Weeds

[A Picturesque landscape garden by Thomas Hearne, 1795] Recently reading David Gissen's Subnature, in which a small chapter discusses the social and architectural attributes of weeds, we began to think of what it is to be a weed, which in our own socially defined context, is simply a plant out of place, a human construct, a defect of our perception, and what is its potential function in landscape architecture.

Weeds are often synonymous with "nature." When we see a space left unmanicured and taken over by weeds we refer to it as nature, or wildness taking over. When unintentional seen as a nuisance, but in "nature" a part of the natural system. A nostalgia for wilderness comes easy once it no longer poses a threat. And in the 19th century romanticism of the natural began when the English countryside had been so thoroughly dominated, every acre cleared of trees and bisected by hedgerows, that the idea of a wild landscape acquired a strong appeal, perhaps for the first time in European history.

The weed gives the likes of Emerson, Whitman, Thoreau and generations of American naturalists with a favorite trope—for unfettered wildness, for the beauty of the unimproved landscape, and of course, when in quotes, for the ignorance of those fellow countrymen who fail to perceive nature as acutely and sympathetically as they do.

But are weeds as wild as we think they are? It would seem that the weed, in actuality has evolved in a way in which it benefits the most from the land in which man has already disturbed. In his plowed gardens, in the cracks of sidewalks, in any area intended for a cultivated plant, lies the preferred habitats for weeds.

Frank Lloyd Wright once wrote:

The wielder of the hoe would wonder why weeds couldn't be studied, possibilities found and then possibly cultivated. The "crop" eliminated....Tobacco was a weed once....And tomatoes were once thought by Europeans to be poison....Nearly everything was a weed once upon a time....What vitality these weeds had! Pulsey for instance, Chess (velvet weed), Pigweed....Would the weeds become feeble, if they were cultivated, and "crops" become as vigorous as "weeds" if able to flourish on their own? What of such science and art?

 

Wright is speaking of this notion of the weed as a human construct, and in fact many of the plants we consider wild weeds today are not actually "wild" but non-native species brought by the first settlers.

Its hard to think of it, but the Indians lived so lightly on the land, that there were few man "improved" areas for weed species to flourish. Many of the weeds we know of today were brought over deliberately: the colonists prized dandelion as a salad green, and used plantain (which is millet) to make bread. The seeds of other weeds, though, came by accident—in forage, in the earth used as shipboard ballast, even in pant cuffs and cracked boot soles.
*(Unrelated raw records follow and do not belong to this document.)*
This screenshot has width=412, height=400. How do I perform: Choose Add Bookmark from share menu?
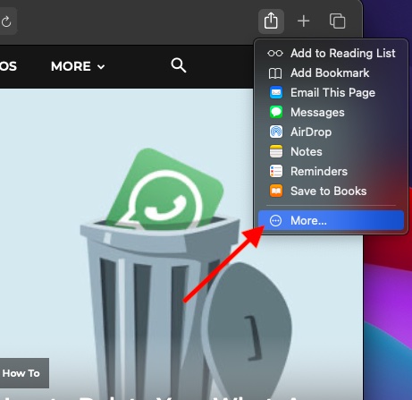coord(331,72)
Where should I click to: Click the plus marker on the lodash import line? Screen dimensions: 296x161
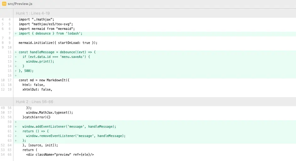coord(16,33)
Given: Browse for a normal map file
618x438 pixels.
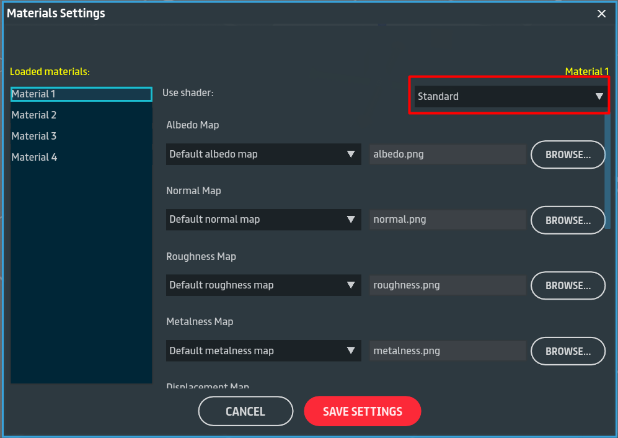Looking at the screenshot, I should tap(568, 220).
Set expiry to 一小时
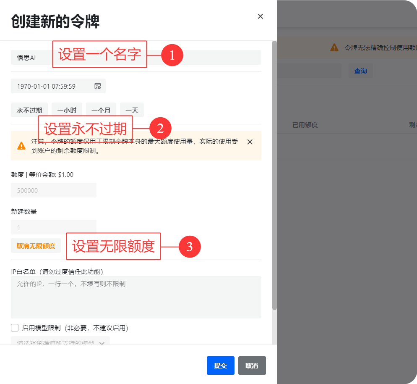 click(67, 109)
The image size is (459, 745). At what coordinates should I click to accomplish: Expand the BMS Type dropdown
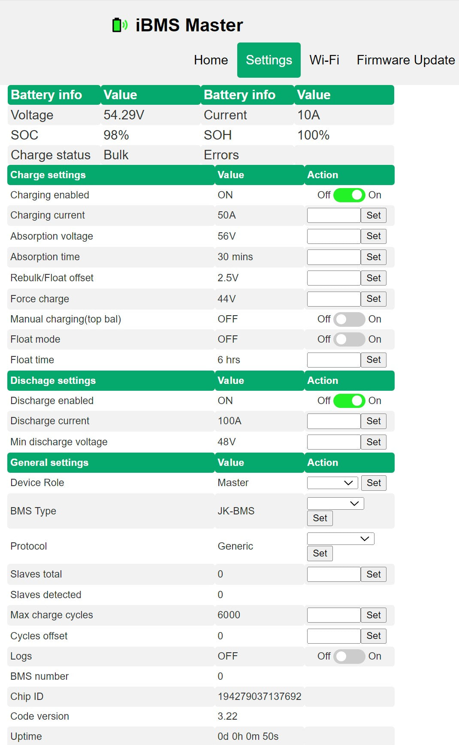(335, 503)
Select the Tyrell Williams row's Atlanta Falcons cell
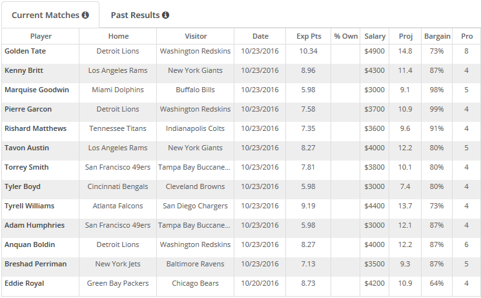Image resolution: width=481 pixels, height=298 pixels. pos(118,206)
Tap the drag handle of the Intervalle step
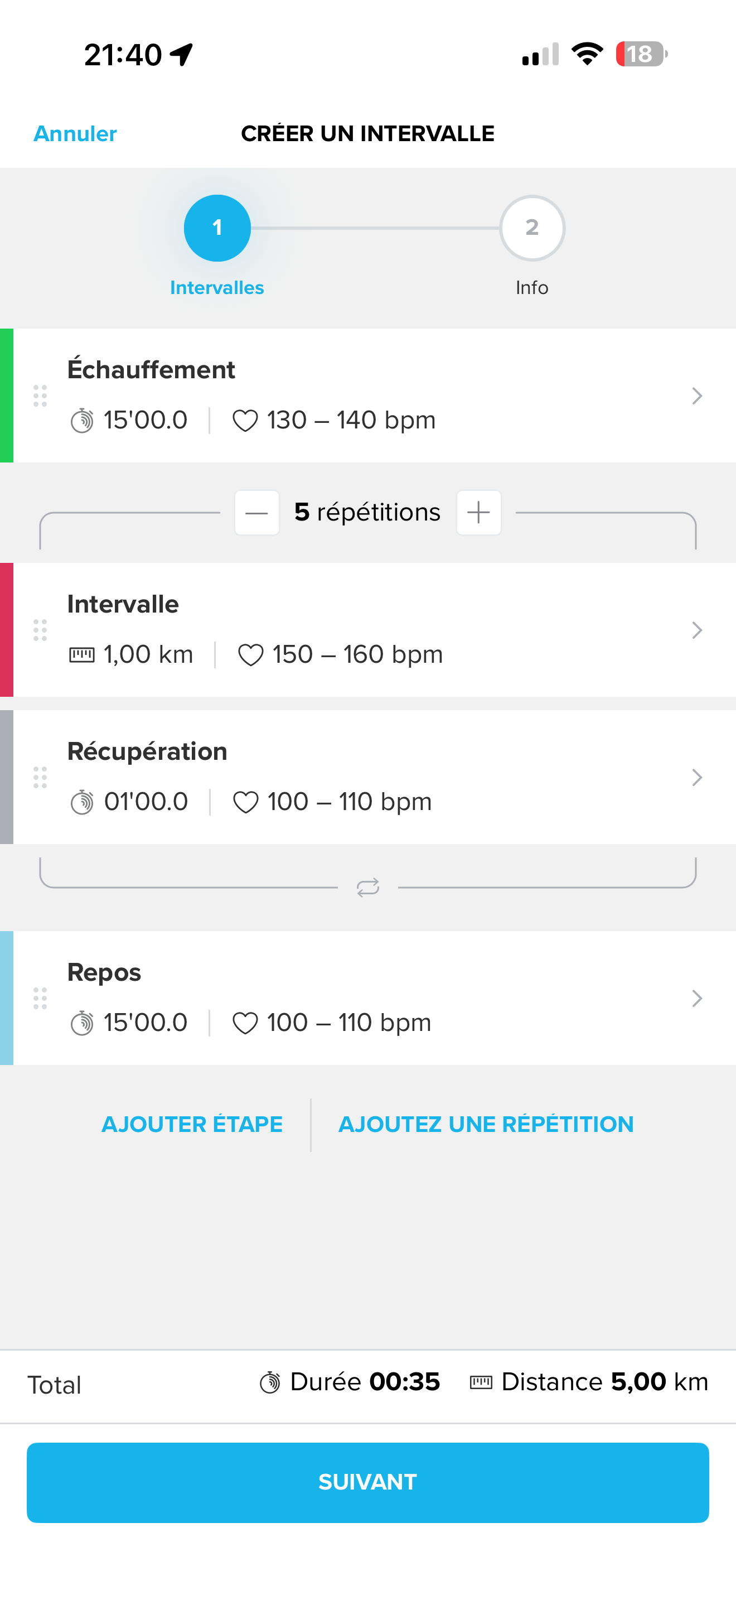This screenshot has height=1600, width=736. 40,630
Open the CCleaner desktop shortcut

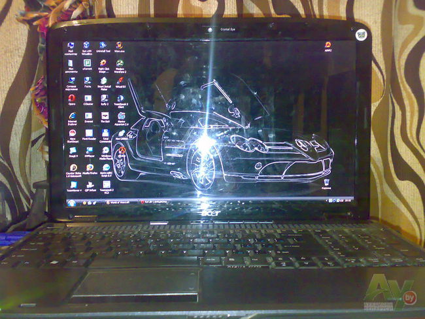87,98
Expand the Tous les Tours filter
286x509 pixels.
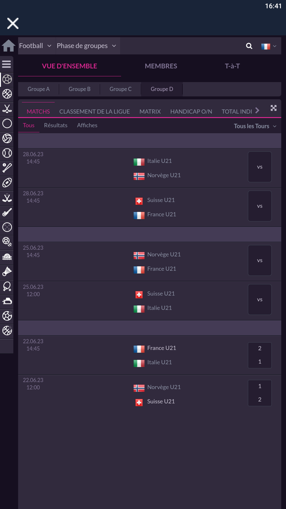(255, 126)
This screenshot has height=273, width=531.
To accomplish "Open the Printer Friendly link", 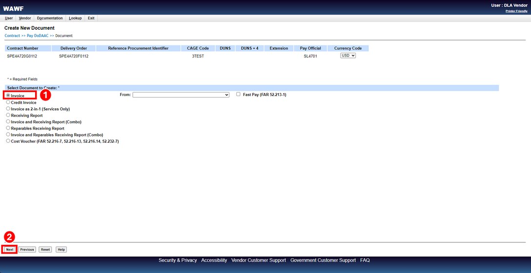I will 516,11.
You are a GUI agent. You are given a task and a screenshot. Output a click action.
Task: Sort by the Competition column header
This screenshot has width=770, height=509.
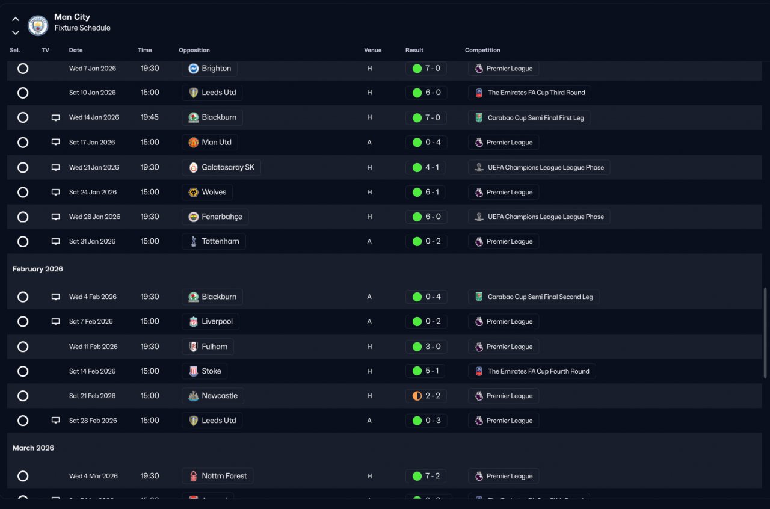[x=482, y=51]

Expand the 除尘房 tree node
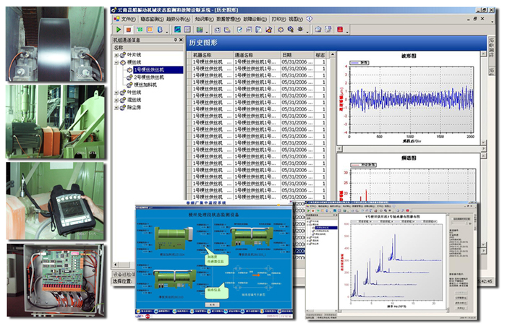[x=116, y=107]
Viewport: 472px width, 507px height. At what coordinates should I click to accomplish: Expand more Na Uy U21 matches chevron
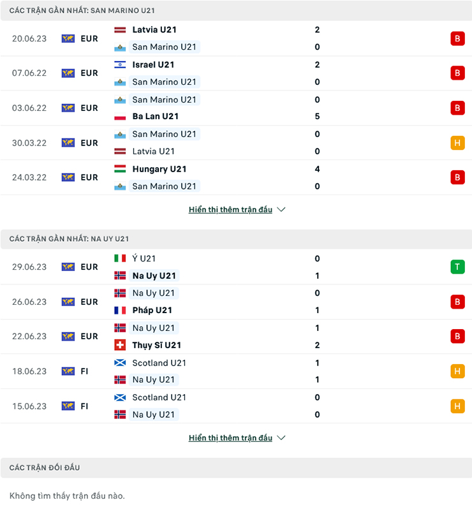coord(281,437)
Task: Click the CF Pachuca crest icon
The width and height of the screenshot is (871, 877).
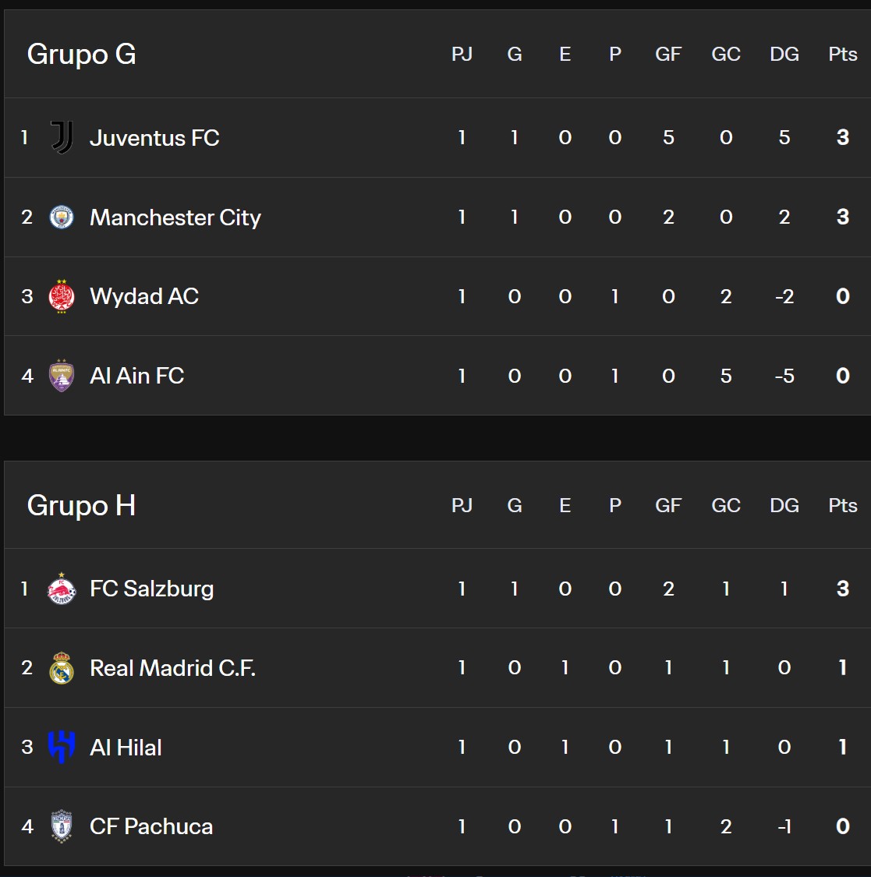Action: click(62, 826)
If you consider the spread of weeds as an artifact of man, then it challenges their presumptuous role as a natural phenomenon, or in urban settings, as reverting back to nature.

What if we were to reverse the roles of certain weeds and plants? Like Wright mentioned, would the plants we so diligently hold dominion over flourish like weeds, and certain weeds act as cultivated plants? What if rather then discerning between weed or plant we designed to allow for a flexible, "natural" takeover of spaces?

[Image by R&Sie(n), Paris, 2008-2009 / I'm Lost In Paris, view of the ferns around the house.]

As found in Subnature, and discussed on UrbanTick, the experimental architecture studio R&Sie(n) questions the way nature and molecular nature of cities interact. Stating: "Nature is unpredictable so that it cannot be easily domesticated." But I might add, if nature was to be somehow isolated from man, then its processes in a whole system sense would be rather predictable. Its unpredictability only shown with our intentions of it as a datum.

In the case of the housing project I’m Lost in Paris, the principle is clear: ferns will grow up thanks to the installation of hydroponic system that will feed them. The house will probably disappear and provoke fear to the neighbors.

This house functions as the principle of plants: it is unpredictable, if not to say, self-organizational. It aims at demonstrating that building as well as plants is capable of being changed in response to local or global stresses.

[City on Fire/City in Bloom, by West 8, Rotterdam, the Netherlands, 2007]

In another landscape project, West 8 transforms potted flowers into something containing weedlike images. In a memorial to the bombing of Rotterdam West 8 designed a image of flames out of flowers appearing to consume its surroundings.

In these works, R&Sie(n), and West 8 celebrate the idea of plants as colonizers of space, as unwanted and out of place, in other words, as the "weed," discovering ways to use architecture to bring plants into forms in which they might not belong.